* _What you will do_
The required output is a copy of each line in the material below that includes "agent".

Start of Data section

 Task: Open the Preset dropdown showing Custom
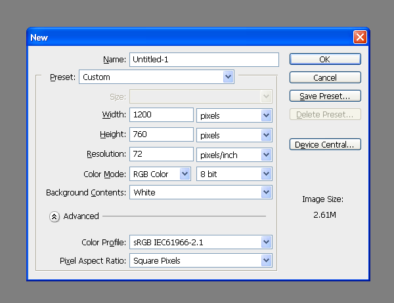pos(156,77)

End of Data section
Start of Data section

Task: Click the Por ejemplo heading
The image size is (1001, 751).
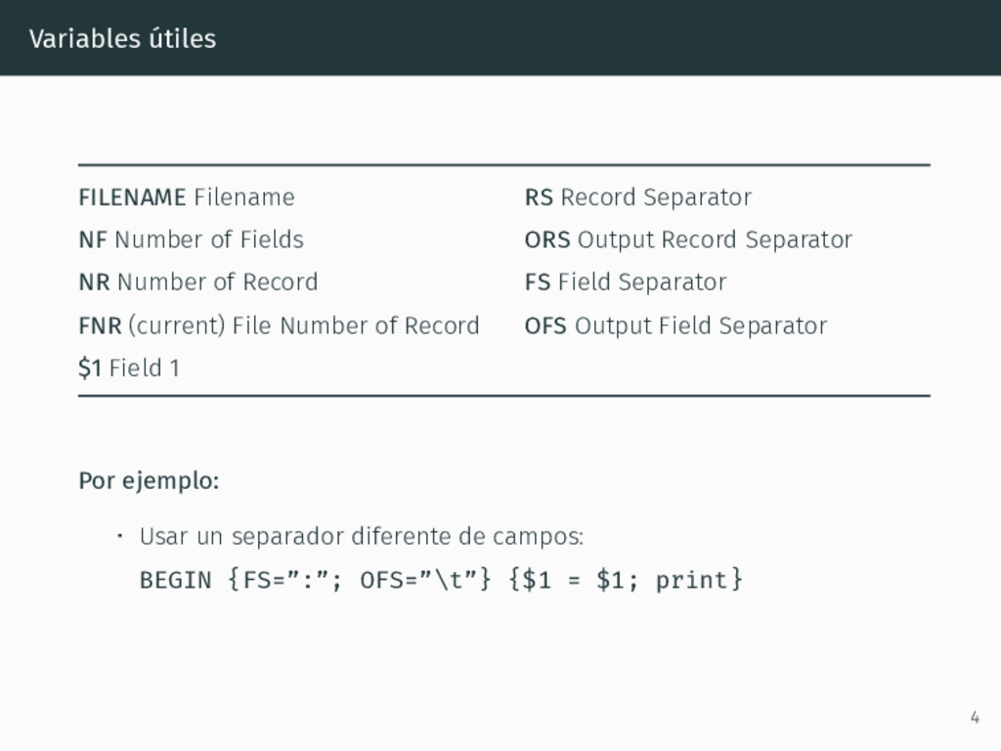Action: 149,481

End of Data section
Start of Data section

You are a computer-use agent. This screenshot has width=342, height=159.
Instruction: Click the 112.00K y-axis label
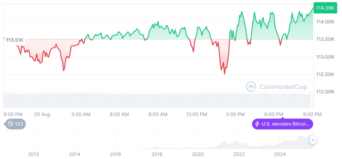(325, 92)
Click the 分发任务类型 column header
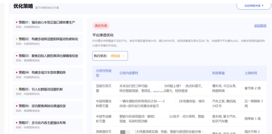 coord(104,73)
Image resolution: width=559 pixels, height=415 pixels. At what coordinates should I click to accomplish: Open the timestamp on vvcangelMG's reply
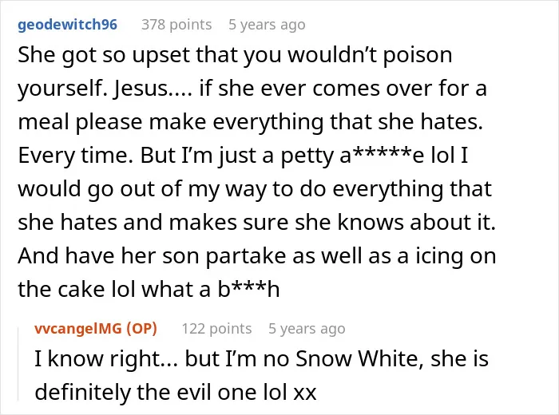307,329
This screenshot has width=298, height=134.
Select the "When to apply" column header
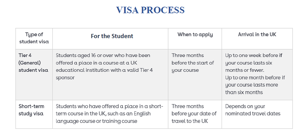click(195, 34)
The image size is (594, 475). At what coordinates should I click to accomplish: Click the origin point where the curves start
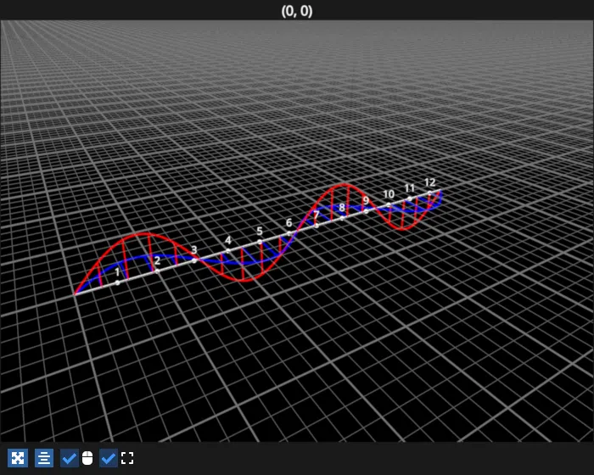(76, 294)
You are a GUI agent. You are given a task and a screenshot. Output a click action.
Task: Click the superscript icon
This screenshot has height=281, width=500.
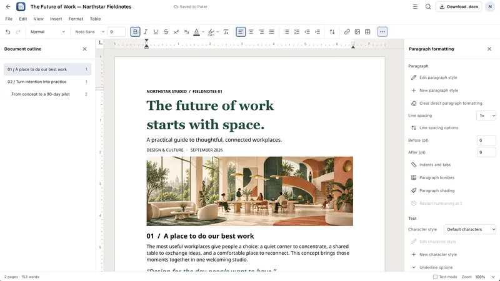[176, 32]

End of Data section

* _Reply_
You are a computer-use agent. This screenshot has width=342, height=159.
You are a GUI agent. You are given a task and a screenshot. Output a click action.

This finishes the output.